In short, a transfer of shares agreement is an agreement between a seller and a buyer for the sale and purchase of company shares or company stock.
A simple share purchase agreement will set out the terms of the sale, the number of shares transferred, the purchase price, the payment date and basic warranties concerning the transferred shares, to name a few areas it covers.
There are many different types of Share or Stock Purchase Agreements (SPAs), which can vary significantly based on the specifics of the transaction, the type of company involved, and the country's jurisdiction where it will occur, for instance.
However, here are some of the most common examples of different types of Share Purchase Agreements.
Used for straightforward transactions involving the sale of shares from one party to another, a standard Share Purchase Agreement details the terms, number of shares, and warranties that are part of the transaction.
✅ Clarity and Certainty, as it clearly outlines the terms of the share sale, including price, number of shares, and payment terms - reducing ambiguity.
✅ Legal Protection as it offers you and the other party legal protections through warranties and indemnities.
✅ Due Diligence Framework as it facilitates the due diligence process, helping the buyer understand what they are purchasing.
✅ Customisable as it can be tailored to suit the specific needs of the transaction.
❌ Can be complex and require legal expertise to draft and interpret.
❌ Legal and advisory costs can be significant, especially for complex transactions.
❌ Time-Consuming: Negotiating and finalising a SPA can be a lengthy process.
❌ Risk of Litigation, if disputes arise post-completion, there's a potential for costly litigation.
While technically different, it's sometimes used in place of a share purchase agreement as an Asset Purchase Agreement (APA) is a legal document used to acquire a company's assets rather than its stock.
✅ Allows for the purchase of specific assets and assumption of certain liabilities, providing more control over what is acquired.
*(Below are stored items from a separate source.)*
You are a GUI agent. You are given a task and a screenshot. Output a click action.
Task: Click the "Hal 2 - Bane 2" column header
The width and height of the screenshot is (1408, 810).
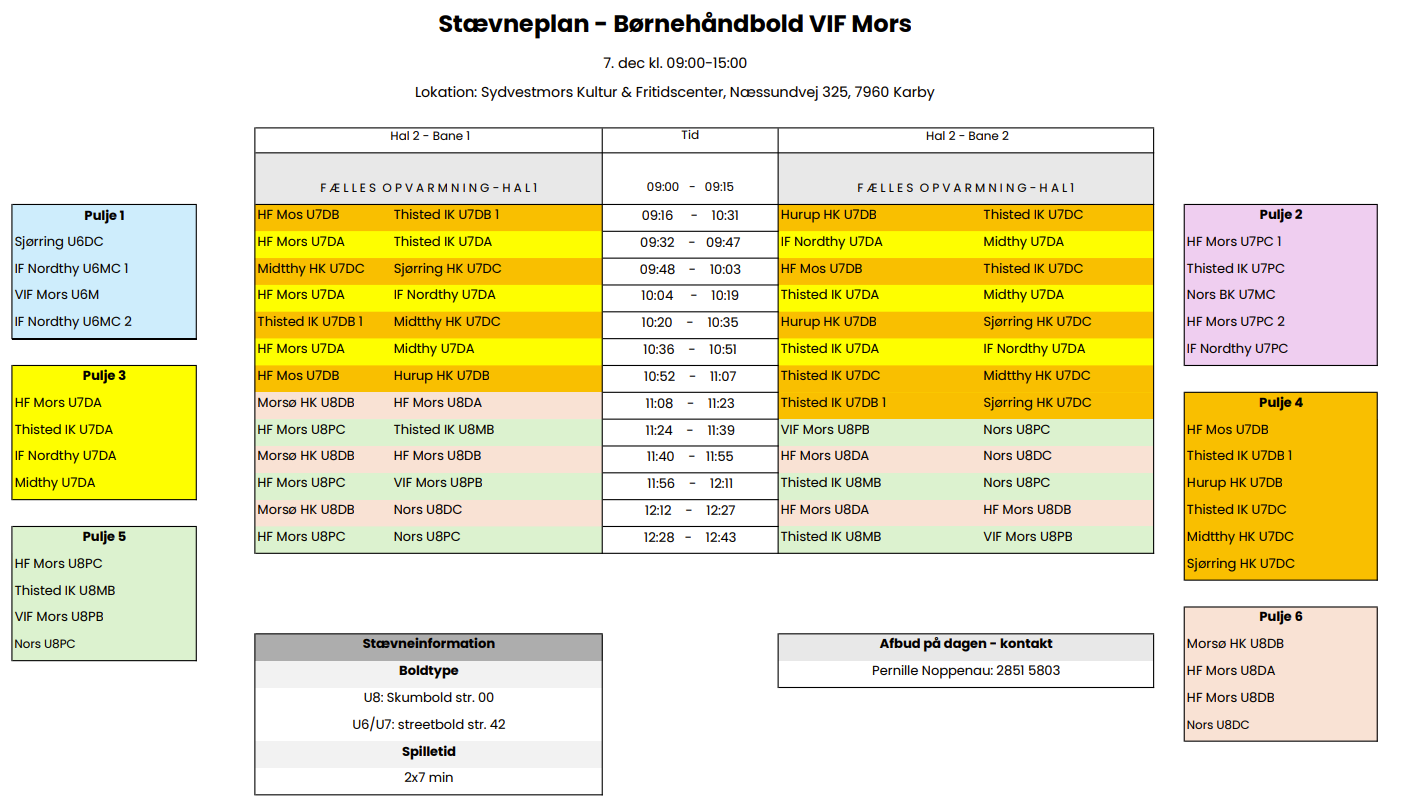(x=965, y=136)
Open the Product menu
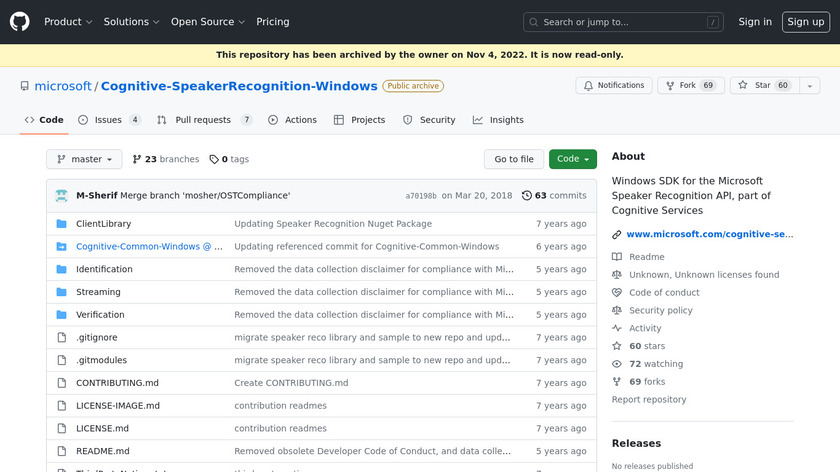This screenshot has height=472, width=840. click(68, 22)
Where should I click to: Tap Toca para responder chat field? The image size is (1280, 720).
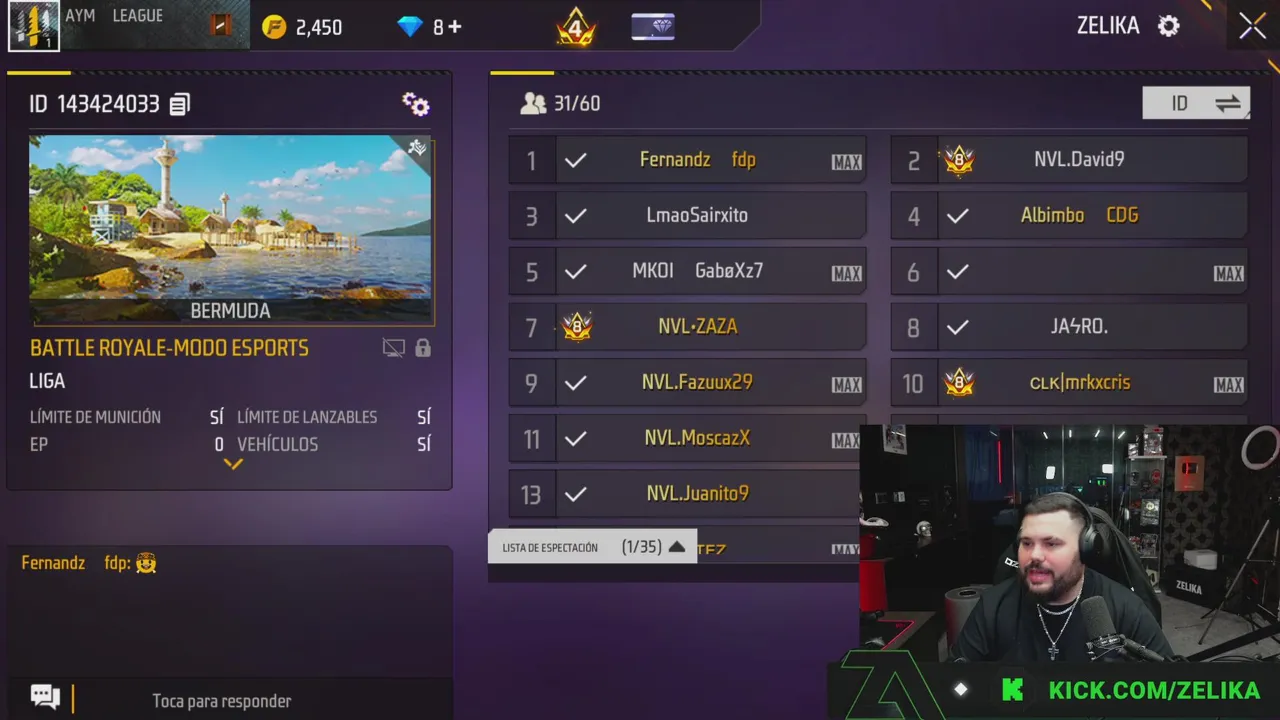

✅ It can offer some tax benefits, as buyers can often write off the purchased assets in some countries.
✅ Offers flexibility in structuring the deal to meet your specific needs.
❌ Transferring of individual assets can be complex and time-consuming.
❌ There's a risk of inadvertently assuming unwanted liabilities.
❌ Requires extensive due diligence to value and understand the assets and liabilities involved accurately.
Tailored for transactions involving shares in a private limited company, an Agreement for Private Limited Companies focuses on the specific legal requirements and shareholder restrictions typical in such purchases.
✅ Tailored to meet the specific requirements and restrictions of private limited companies.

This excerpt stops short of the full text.